I finally finished this book tonight, ripping through the last 300 pages after struggling for days over the first 130. I loved about one half of this book, basically the first half of each paragraph. I’m too tired to find an example of what I’m talking about, but the descriptive style of this book is flat-out annoying. It’s just this piling on of detail after detail, until you’ve looked at every rock and every parrot and every mural on the wall. And it’s all very well done, as far as I can tell, but I don’t care. I’m not a visual person. There’s no movie in my mind when I read books. In my opinion, if you want pictures, you should just see a movie.

This book was an interesting one to read at a time when I’m trying to broaden my reading. Because one element of that program is to read more fiction “classics”. And while this book is, arguably, a classic of fantastic fiction…that doesn’t really mean anything.

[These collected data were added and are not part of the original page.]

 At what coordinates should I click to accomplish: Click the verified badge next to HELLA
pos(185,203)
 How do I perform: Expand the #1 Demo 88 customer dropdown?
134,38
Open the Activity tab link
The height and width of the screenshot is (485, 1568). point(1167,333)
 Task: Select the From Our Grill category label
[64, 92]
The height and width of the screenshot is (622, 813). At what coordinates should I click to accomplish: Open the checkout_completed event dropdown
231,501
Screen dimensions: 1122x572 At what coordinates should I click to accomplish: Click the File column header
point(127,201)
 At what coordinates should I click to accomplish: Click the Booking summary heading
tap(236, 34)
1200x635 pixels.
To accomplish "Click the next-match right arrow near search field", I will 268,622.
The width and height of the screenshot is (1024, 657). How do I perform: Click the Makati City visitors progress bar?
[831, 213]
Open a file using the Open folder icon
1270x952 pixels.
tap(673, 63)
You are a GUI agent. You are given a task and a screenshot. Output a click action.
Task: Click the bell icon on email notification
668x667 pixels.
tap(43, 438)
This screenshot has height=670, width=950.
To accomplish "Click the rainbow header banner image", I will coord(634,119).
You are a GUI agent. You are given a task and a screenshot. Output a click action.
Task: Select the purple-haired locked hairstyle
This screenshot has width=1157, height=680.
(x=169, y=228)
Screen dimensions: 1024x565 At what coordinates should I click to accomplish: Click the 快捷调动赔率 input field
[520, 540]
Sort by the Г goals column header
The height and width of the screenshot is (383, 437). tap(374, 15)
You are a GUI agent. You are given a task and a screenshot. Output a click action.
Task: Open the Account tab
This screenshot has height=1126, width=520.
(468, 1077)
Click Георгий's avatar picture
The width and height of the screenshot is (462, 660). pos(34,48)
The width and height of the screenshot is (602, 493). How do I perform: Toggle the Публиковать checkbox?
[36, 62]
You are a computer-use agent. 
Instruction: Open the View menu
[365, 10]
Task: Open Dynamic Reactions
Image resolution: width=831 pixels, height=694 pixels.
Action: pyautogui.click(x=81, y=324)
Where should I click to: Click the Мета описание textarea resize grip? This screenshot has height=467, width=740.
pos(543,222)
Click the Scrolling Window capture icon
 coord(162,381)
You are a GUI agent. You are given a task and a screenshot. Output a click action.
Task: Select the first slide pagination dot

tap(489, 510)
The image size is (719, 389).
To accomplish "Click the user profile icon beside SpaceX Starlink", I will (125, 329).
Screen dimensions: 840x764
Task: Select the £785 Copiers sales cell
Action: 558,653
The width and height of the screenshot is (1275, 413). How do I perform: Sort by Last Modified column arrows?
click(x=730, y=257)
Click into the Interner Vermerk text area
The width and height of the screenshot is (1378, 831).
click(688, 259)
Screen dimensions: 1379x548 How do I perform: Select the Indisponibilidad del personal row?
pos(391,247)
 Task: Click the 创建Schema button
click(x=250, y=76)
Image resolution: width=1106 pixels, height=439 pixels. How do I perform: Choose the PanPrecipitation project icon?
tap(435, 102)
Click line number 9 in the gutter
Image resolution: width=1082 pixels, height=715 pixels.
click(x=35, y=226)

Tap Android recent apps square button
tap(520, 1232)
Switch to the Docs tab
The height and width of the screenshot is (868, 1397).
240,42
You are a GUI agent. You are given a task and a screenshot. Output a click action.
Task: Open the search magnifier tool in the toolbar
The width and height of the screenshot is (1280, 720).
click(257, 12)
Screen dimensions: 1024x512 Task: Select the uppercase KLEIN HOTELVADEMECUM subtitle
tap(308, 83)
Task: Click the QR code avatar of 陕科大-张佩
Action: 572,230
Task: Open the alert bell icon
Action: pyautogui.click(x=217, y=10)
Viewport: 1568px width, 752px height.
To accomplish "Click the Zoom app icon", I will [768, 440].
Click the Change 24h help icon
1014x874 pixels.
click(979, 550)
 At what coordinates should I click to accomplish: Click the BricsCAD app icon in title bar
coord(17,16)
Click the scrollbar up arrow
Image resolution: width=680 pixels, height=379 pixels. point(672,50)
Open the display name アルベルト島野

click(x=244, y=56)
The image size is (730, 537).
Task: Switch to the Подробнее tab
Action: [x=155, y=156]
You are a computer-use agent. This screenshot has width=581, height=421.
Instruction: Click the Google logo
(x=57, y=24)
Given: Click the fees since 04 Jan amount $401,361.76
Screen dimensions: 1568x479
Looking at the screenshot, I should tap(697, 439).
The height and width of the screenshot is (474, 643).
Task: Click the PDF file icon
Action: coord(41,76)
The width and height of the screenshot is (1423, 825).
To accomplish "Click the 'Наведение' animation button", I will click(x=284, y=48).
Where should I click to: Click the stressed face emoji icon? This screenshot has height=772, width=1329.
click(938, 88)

Speculative fiction is not like what I call “real” fiction, where you can’t really argue with the classics. I mean, if you don’t like Shakespeare, it’s not because Shakespeare sucks…it’s because you’re an ignorant fool. But with SF, most of the “classics” are actually really badly written. The core, foundational books in the genre are more useful as artifacts of a given time and place, and for how they inspired later work, than for actual literary merit (although they’re also really fun to read).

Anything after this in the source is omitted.